Vesper

Fragments de vide au bord du monde - Episode III : Des ponts de matière noire.

Messages recommandés

Episode III : Des ponts de matière noire.

Episode précédent : “Touche le Vide” http://www.astrosurf.com/ubb/Forum15/HTML/001689.html


Puis nous assemblâmes le T406. C’était une belle journée d’été austral, forcément. Raymond me demanda si je pouvais l’aider. Je décidai de sauter la sieste. Tant pis pour mon cycle de sommeil. Sous l’éclatant soleil, nous nous rendîmes au sommet de la colline. Le léger vent du nord qui souffle ici toute la journée atténuait la sensation de chaleur. Ce même vent qui, le soir venu et peut-être à la faveur d’une inversion de température, a le bon goût de tomber d’un coup. Pour se ranimer à l’aube...
Mais pour l’heure nous sommes sous le soleil. Assemblons rapidement les différents éléments du gros Dobson. Reste le miroir. Dans l’abri-observatoire, nous ouvrons sa boîte. Une seconde boîte à bijou(x), me dis-je... Le voici, belle assiette de 406mm. Formidablement lisse. Nous le saisissons en évitant soigneusement de toucher sa surface. Pas simple, et l’animal pèse son poids en zérodur ou en pyrex, que sais-je. Nous sortons le Précieux à la lumière. Et je manque m’éborgner lorsqu’il accroche le soleil. Screugneugneu, me dis-je, deux pieds nickelés promenant un miroir dans un semi-désert des Andes en plein cagnard. Il faut le faire. Si ça se trouve, en l’orientant vers un cactus, on pourrait le griller...

Données fournies ▸
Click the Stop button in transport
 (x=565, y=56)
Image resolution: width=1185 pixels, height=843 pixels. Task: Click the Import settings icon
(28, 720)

Consigne ▸ Recopiez en entier l'extrait sur l'assemblage du télescope, sans y changer un seul mot. Appuyez-vous seulement sur l'extrait.

Réponse ▸
Vesper

Fragments de vide au bord du monde - Episode III : Des ponts de matière noire.

Messages recommandés

Episode III : Des ponts de matière noire.

Episode précédent : “Touche le Vide” http://www.astrosurf.com/ubb/Forum15/HTML/001689.html


Puis nous assemblâmes le T406. C’était une belle journée d’été austral, forcément. Raymond me demanda si je pouvais l’aider. Je décidai de sauter la sieste. Tant pis pour mon cycle de sommeil. Sous l’éclatant soleil, nous nous rendîmes au sommet de la colline. Le léger vent du nord qui souffle ici toute la journée atténuait la sensation de chaleur. Ce même vent qui, le soir venu et peut-être à la faveur d’une inversion de température, a le bon goût de tomber d’un coup. Pour se ranimer à l’aube...
Mais pour l’heure nous sommes sous le soleil. Assemblons rapidement les différents éléments du gros Dobson. Reste le miroir. Dans l’abri-observatoire, nous ouvrons sa boîte. Une seconde boîte à bijou(x), me dis-je... Le voici, belle assiette de 406mm. Formidablement lisse. Nous le saisissons en évitant soigneusement de toucher sa surface. Pas simple, et l’animal pèse son poids en zérodur ou en pyrex, que sais-je. Nous sortons le Précieux à la lumière. Et je manque m’éborgner lorsqu’il accroche le soleil. Screugneugneu, me dis-je, deux pieds nickelés promenant un miroir dans un semi-désert des Andes en plein cagnard. Il faut le faire. Si ça se trouve, en l’orientant vers un cactus, on pourrait le griller...